Encomendada por Jéssica, veio ao mundo uma agente desprovida de cabelo e maldade. Era Julie, sua irmãzinha tão esperada! Mas logo a relação entre as duas se tornou um tanto ácida. 
Certa vez, quando tinha 14 anos, a irmã mais velha, orgulhosa de si e com espírito empreendedor, montou uma vendinha no fundo da casa da vó. As principais (e únicas) iguarias eram suco de maracujá tang e copinhos de pipoca salgada. Julie, como toda boa irmã mais nova, era sócia do bussiness e seu objetivo era levar a parentada, ou melhor, freguesia, ao consumo.
Após alguns combos vendidos, enquanto os parentes desfrutavam de gordas refeições, a pequena Julie, ingenuamente guiada por suas paixões carnais de glutonaria crônica e de forma nem um pouco discreta, pega o suco das mãos da mãe, e experimenta um golezinho. Jéssica, na época dentuça e de voz bastante estridente, inconformada com a traição familiar, grita palavras de baixo calão e, em ímpeto de revolta, joga o balcão das iguarias para cima, derrubando toda mercadoria aos pés dos fregueses. Depois disso, corre para se trancar no banheiro, onde o mundo não a poderia encontrar. 
Só foi possível acalmá-la em algumas horas, mas disso veio muito aprendizado. Descobriu-se que Jéssica levava seus negócios muito a sério, se a sócia não levava, isso seria interpretado como um grande desrespeito, o que causou toda indigestão emocional. Mas brigar, todo mundo briga, e depois daquilo todo mundo voltou ao normal. 
As brigas, na verdade, confirmam que um ser humano se reconhece no outro. No momento em que se nota o discrepante, se percebe quem se é. Foi assim, entre tantas outras idas e vindas, que Jéssica se percebeu como o oposto da irmã, e isso é o que chamo de alteridade fraternal. É claro que para se conhecer não é preciso inundar o chão de suco de maracujá e pipoca, mas sim aceitar as diferenças e celebrar a vida por causa delas.

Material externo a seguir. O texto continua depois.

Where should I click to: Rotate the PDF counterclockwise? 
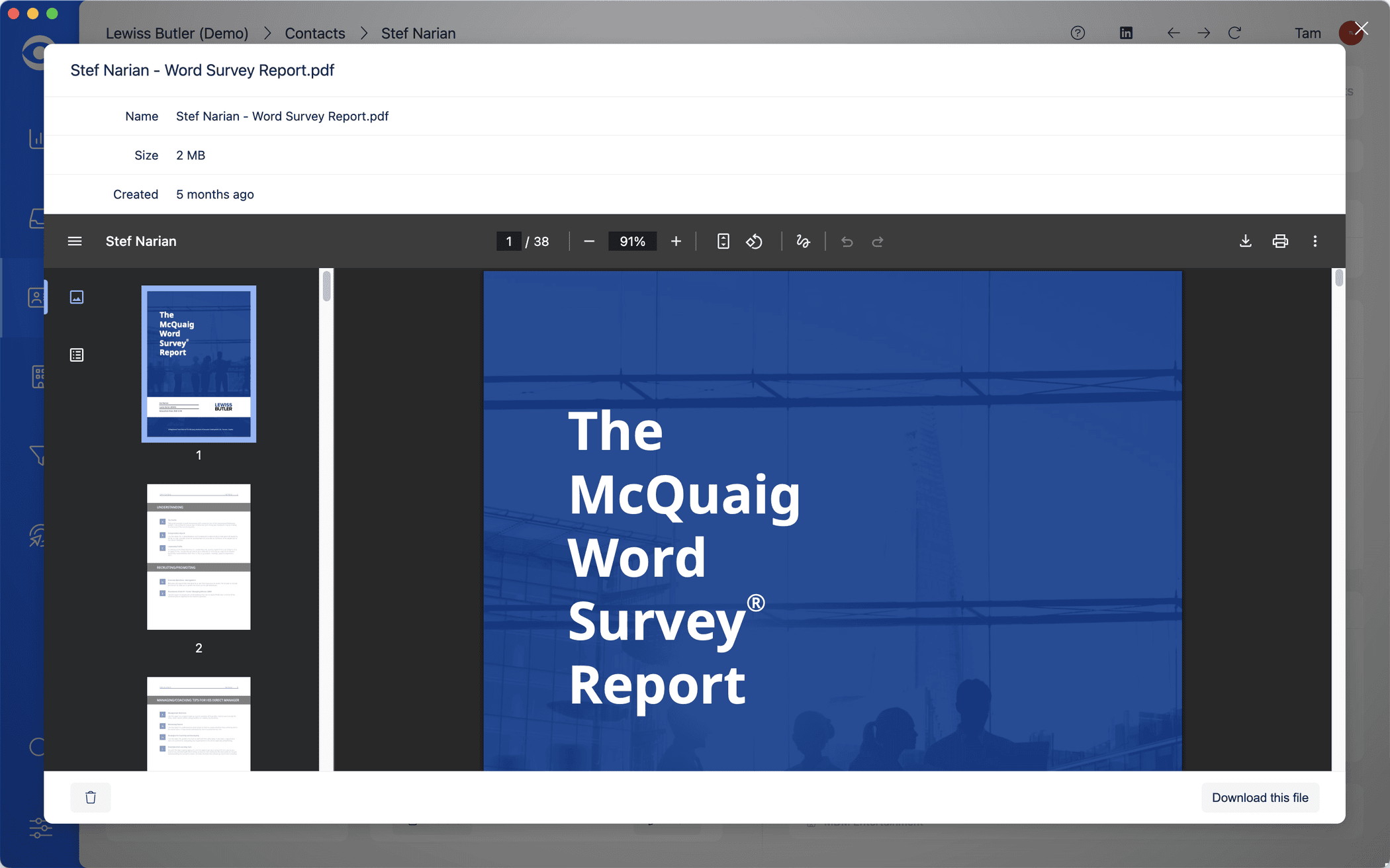coord(754,241)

 Lamentavelmente, as duas irmãs não compartilham mais o mesmo teto – a vida acontece e isso envolve casamentos. Entretanto, no feriado elas quase sempre se veem, aprendem um pouco mais sobre a outra e bastante sobre elas mesmas.  

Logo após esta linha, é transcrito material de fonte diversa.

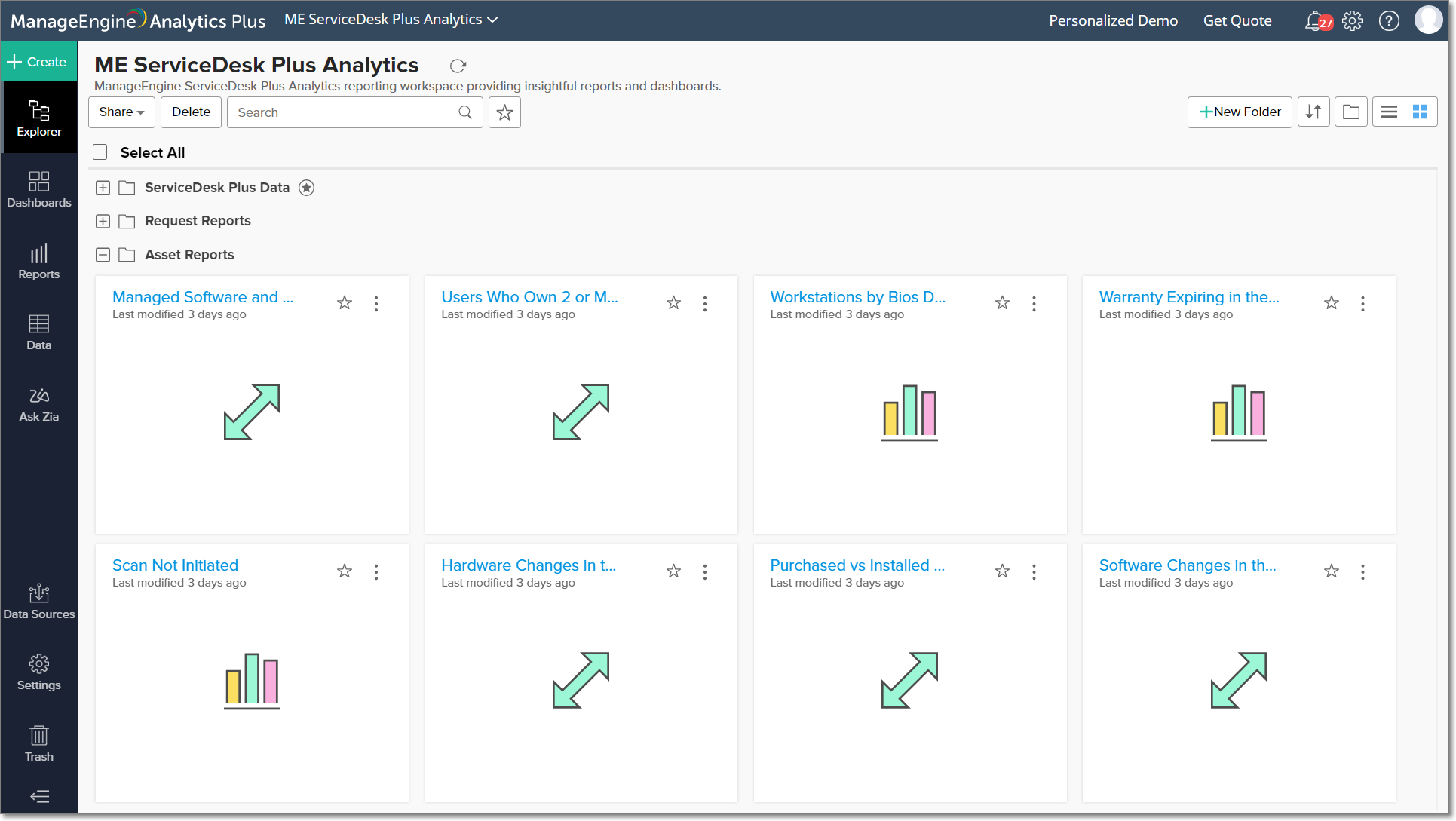Star the Scan Not Initiated report
Screen dimensions: 1456x821
pyautogui.click(x=345, y=571)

No último dia das mães, a família se reuniu no parque do Povo, em São Paulo e as irmãs decidiram andar de patinete; lembrar dos velhos tempos. Jéssica quis inventar moda, então subiu no brinquedo cheia de trejeitos. Acabou que sua moda se tornou um tanto antiquada: caiu do trotinete e terminou com os joelhos ralados. Julie riu bastante. Não da situação em si, muito menos da irmã. Era só que aquilo era muito Jéssica. A irmã mais velha, apesar de mulher feita, madura e adulta, era ainda a mesma moleca de condomínio de sempre.